The new offering is obviously aimed in part at answering Microsoft’s competition from Google Apps, a fully cloud-based competitor to much, though not all, of the software and services that make up Office 365. As the launch event, Microsoft made reference to unspecified competitors who are “consumer” companies which force a one-size-fits-all solution on companies that actually have widely varying needs. Office 365 is designed to be deployed in different ways by different organizations at different price points. And although nobody from Microsoft said so directly, the company implied that it’s meant to let companies do business only with Microsoft, rather than using both Google Apps (for users with light needs) and Office (for those who want stuff like full-blown Excel, Outlook, and the other Office apps).
It all makes sense as an attempt by Microsoft to leverage its greatest strength–the fact that it does both traditional software and Web services and offers as close to a comprehensive set of productivity products as any one company on the planet. Office 365 doesn’t fully address Google Apps as a challenge, though. For one thing, Google Apps’ pricing starts at $0 a month for the basic edition, a deal available to organizations with fifty or fewer users. (You could cobble together a free Microsoft alternative using the Office Web Apps and Hotmail, but Microsoft’s free services are aimed at consumers, not businesses.)
For another, the Office Web Apps remain pretty thin at this point. For some companies, paying $6 a user per month for hosted Exchange and SharePoint will be well worth it all by itself–earlier Microsoft cloud-based e-mail offerings cost more and had a higher minimum number of users. (With 365, even a one-person company could sign up.) But if the same deal will get a lot more appealing if it eventually involves a more mature and well-rounded Web-based version of Office. And the versions of 365 that include access to desktop Office are aimed at big companies, not little guys.
After the event, I spoke with Chris Capossela, a senior vice president in Microsoft’s Office group. He said that the company doesn’t expect any small outfits at all to dump the traditional Office suite in favor of Office 365’s Web-based offerings: They’ll still use desktop software too, and Microsoft will let them buy and download Office from within 365. But he said that Microsoft has found that small businesses who buy desktop software are more interested in paying a one-time price than purchasing it as a service.

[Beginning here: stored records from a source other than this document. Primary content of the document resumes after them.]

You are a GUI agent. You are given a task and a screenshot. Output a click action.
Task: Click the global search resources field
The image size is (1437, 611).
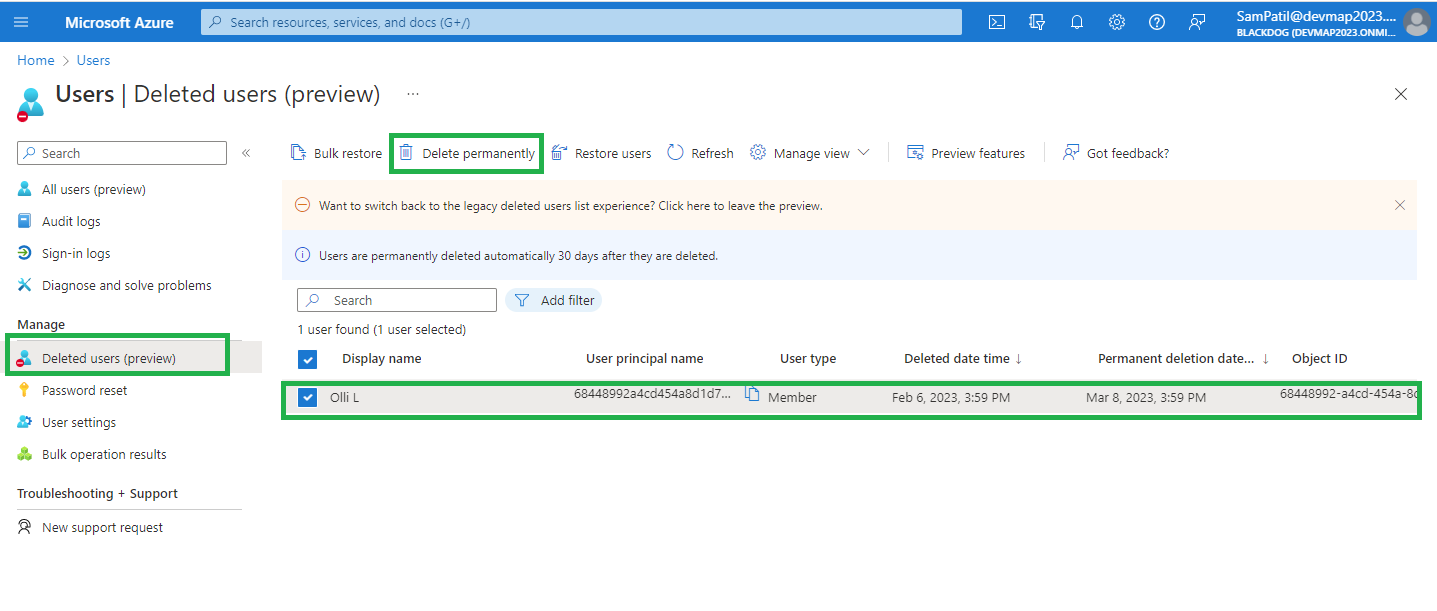point(580,22)
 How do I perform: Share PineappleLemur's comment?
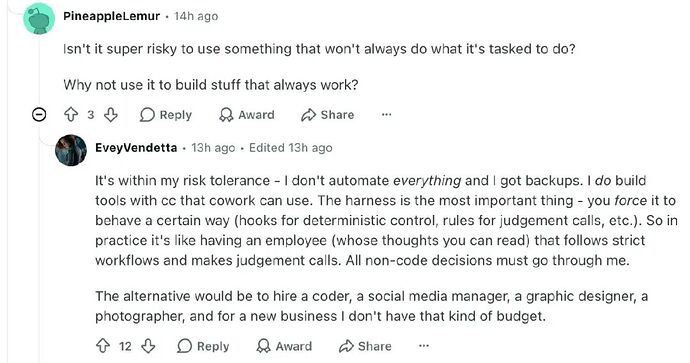coord(328,115)
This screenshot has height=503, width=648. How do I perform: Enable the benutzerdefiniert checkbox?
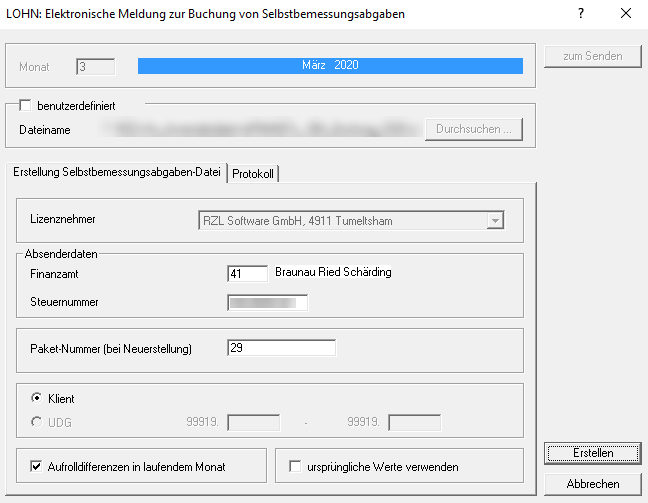click(26, 104)
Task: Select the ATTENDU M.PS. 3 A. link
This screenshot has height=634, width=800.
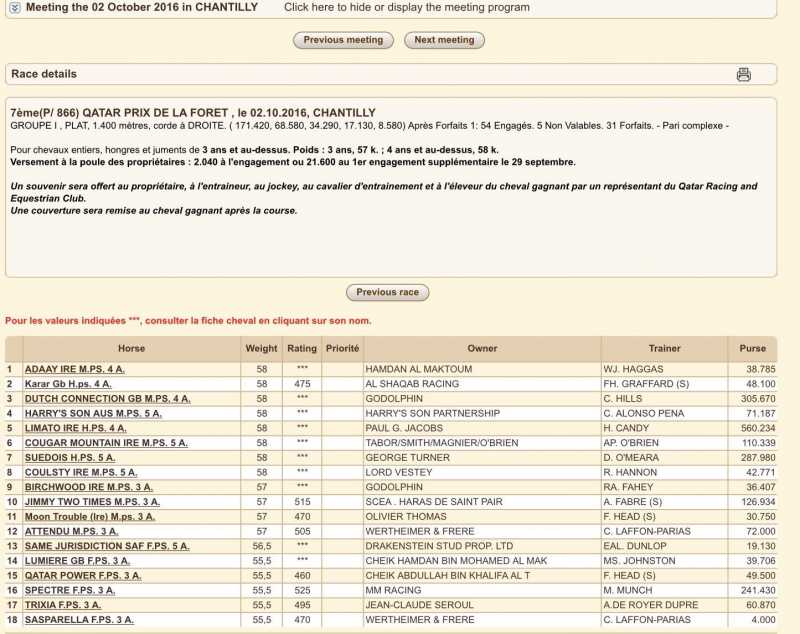Action: click(73, 531)
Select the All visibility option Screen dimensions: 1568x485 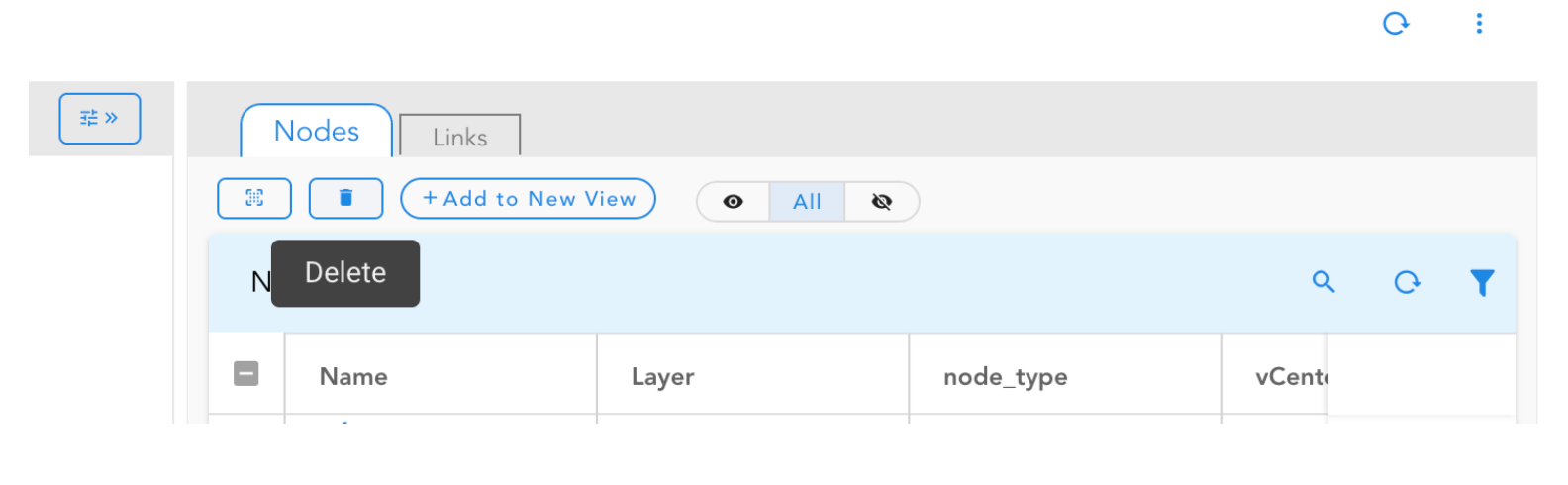pyautogui.click(x=807, y=202)
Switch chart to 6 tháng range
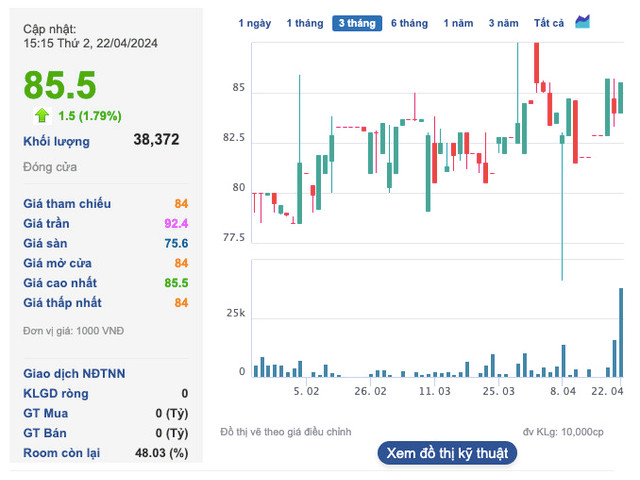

In other words, while Microsoft may be rolling out 365 in part to appeal to businesses that might other be interested in Google Apps, it doesn’t represent any fundamental shift in the company’s philosophy about desktop software, Web services, and the relationship thereof.
Microsoft says that Office365.com will have more information on all this starting at noon PT today. (Right now, there’s a page there from an Australian company explaining that it’s registered the domain for “one of the world’s top brands.)
October 20th, 2010 at 5:58 am
My business works out being fairly cloud based and there are good things about service based software but I got to tell you: owning your own software and data is more valuable in my personal opinion: Then you control your data; not strangers.